Last month I attended Inbox Summit East, a one-day email marketing conference. Hosted by Tech Wire Media and Campaigns & Elections, the conference focused on the latest and greatest of email marketing. Topics included email deliverability issues, email metrics, social integration, content and personalization among others. Below are a few of my takeaways from the conference.

The morning started off talking about where email marketing stands right now – “The State of the Email.” While it’s hard to imagine, list hygiene was a big topic. Instead of everyone vying for the biggest lists and constantly adding, the recommendation was to clean house. If the user hasn’t engaged with your first five emails, delete them. Get rid of those contacts. It’s doing your brand more harm than good to fill the inbox of those who aren’t engaging.

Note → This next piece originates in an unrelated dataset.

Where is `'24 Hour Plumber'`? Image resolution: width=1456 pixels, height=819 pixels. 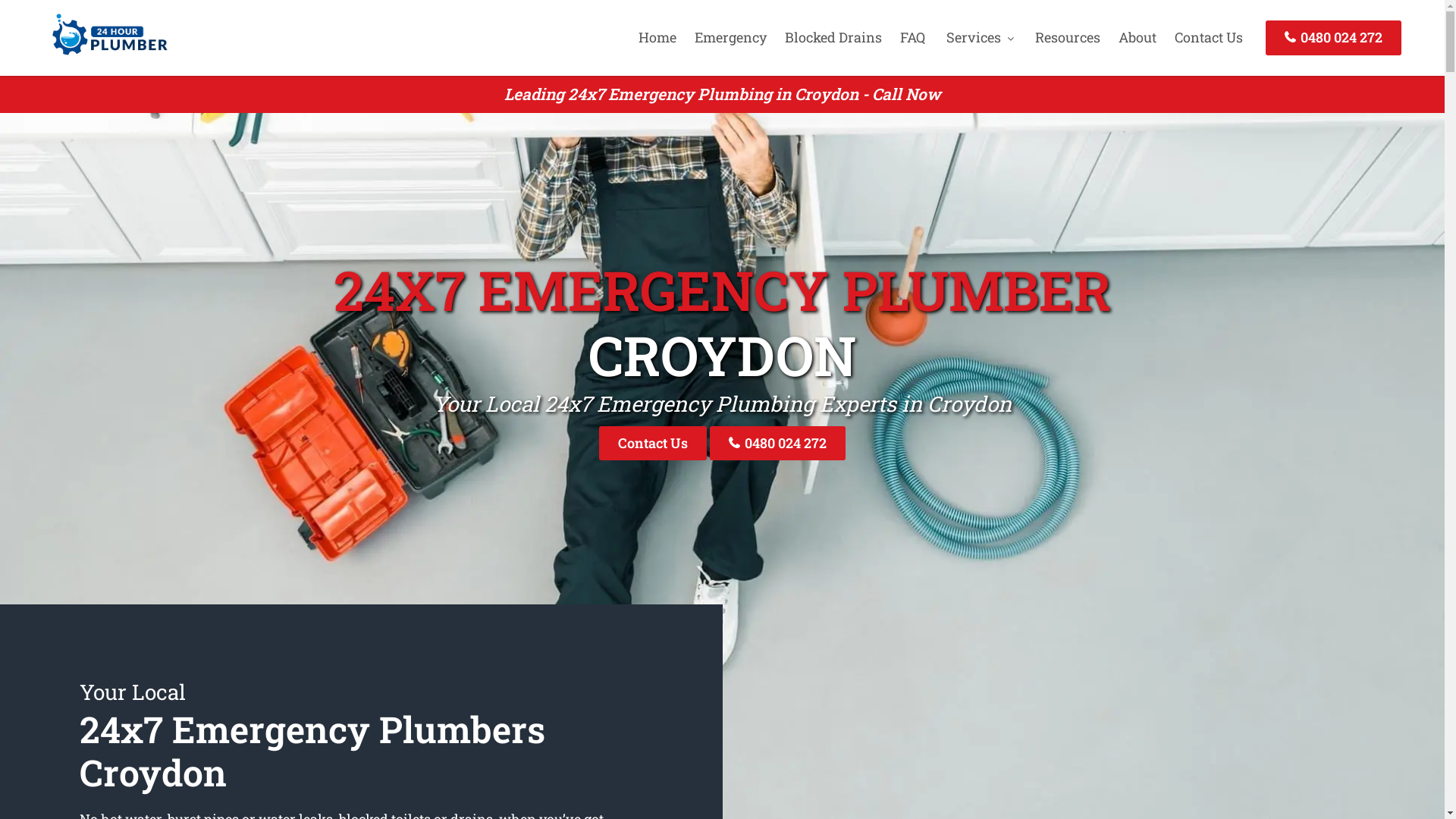
'24 Hour Plumber' is located at coordinates (105, 55).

For example, United Way noted that only 15 percent of their email lists contained personal email addresses. They found that most people engage with their brand while at work, therefore have used their work email while signing up for emails or contributions. Additionally, many United Way programs come through corporate-sponsored charities, thus being distributed through work emails. Because work emails are the primary contact source, they are often bounced after some time due to attrition, people leave jobs and move on. United Way is constantly cleaning lists to make sure they are up-to-date.

Three sessions that I thought went hand-in-hand included email deliverability, automation, and design. Shane Greer, from Campaigns and Elections, moderated the discussion on email deliverability and said that email marketers really need to have an understanding of Gmail’s algorithms as Gmail accounts for 70 percent of email open rates. More brands are being sent to spam or promotional filters and are never reaching the true inbox. If users aren’t opening your emails, they will eventually be sent to spam even if the user did sign up for your emails at one time. Engagement from Gmail users is very important.

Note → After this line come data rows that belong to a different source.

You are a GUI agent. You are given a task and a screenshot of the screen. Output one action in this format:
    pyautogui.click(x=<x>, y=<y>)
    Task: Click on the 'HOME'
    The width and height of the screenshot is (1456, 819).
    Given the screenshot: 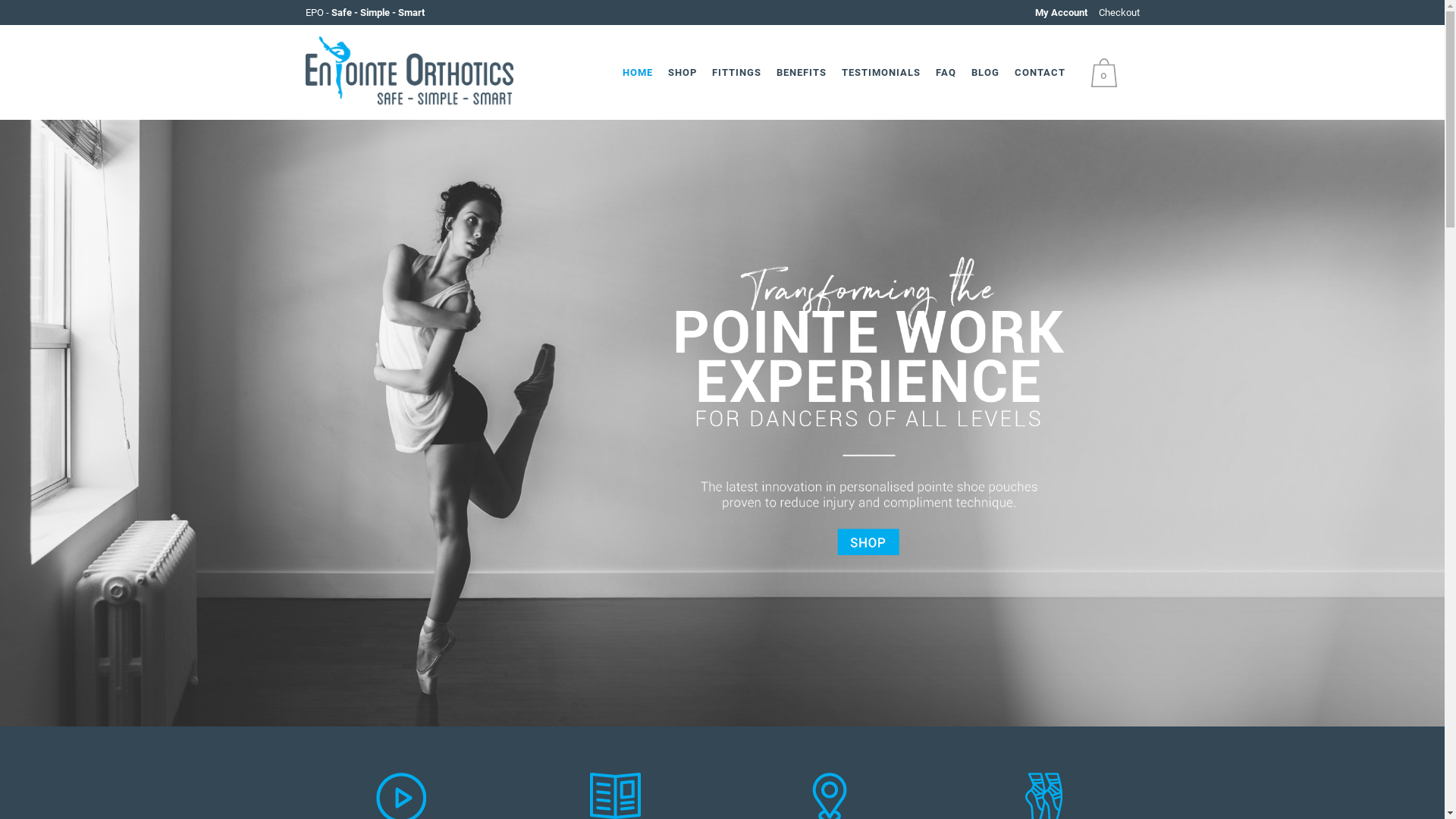 What is the action you would take?
    pyautogui.click(x=637, y=72)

Because continuous engagement is important, email marketers need to have a well-organized onboarding strategy beyond the initial welcome email and periodic sale emails. Having a CRM platform to help manage campaigns journeys will help trigger the right email to users when it matters most. Reminder emails about what’s left in a user’s cart, a sale email when a user leaves a page or a similar content email based on what the user is reading or viewing. Having a well organized “if this, then that” strategy will help to hook your users and keep them coming back.

Along with having a well-executed email strategy, the design of the templates can often help brands cross the finish line. Whereoware’s Dan Caro gave a few examples of email campaigns that used real-time action in emails such as game stats and traffic information as fans were traveling to a game. Dunkin Donuts did a year-in-review email campaign that was personalized to the user – how many stores the user visited, how many rewards the user gained, etc. Going above and beyond traditional static email templates can help to engage users on another level. This is when other metrics aside from opens and clicks are useful. How much time was spent on the email or how did the user engage with the site after they clicked through from the email?

Another segment of the conference that I thought was pretty important was the session on GDPR. Don’t know what GDPR is? The General Data Protection Regulation is a regulation set to unify data protection for all individuals in the European Union, effective May 25, 2018. This is enormous for every brand that interacts with European customers and is the biggest change in data protection since the 1995 Data Protection Derivative. Every country within the EU that you contact will have new privacy laws in which your brand will have to abide by. List hygiene will be especially important now.

Users will have the right to request information such as request a copy of their data (every piece of information you have on them), request the ability to move their data, request the deletion of their data, among others. Regulators can ask for records of processing activity, place bans and enforce penalties.

Brands should already be conducting audits. You should know things like what data do you hold, where did you obtain it, when was it acquired, how often is it updated and where is it stored. Emails should not have any pre-checked boxes.

Of course, there is so much more to this complicated discussion, but the bottom line is that if you engage with users in the EU, then you must educate yourself on GDPR and prepare for it now.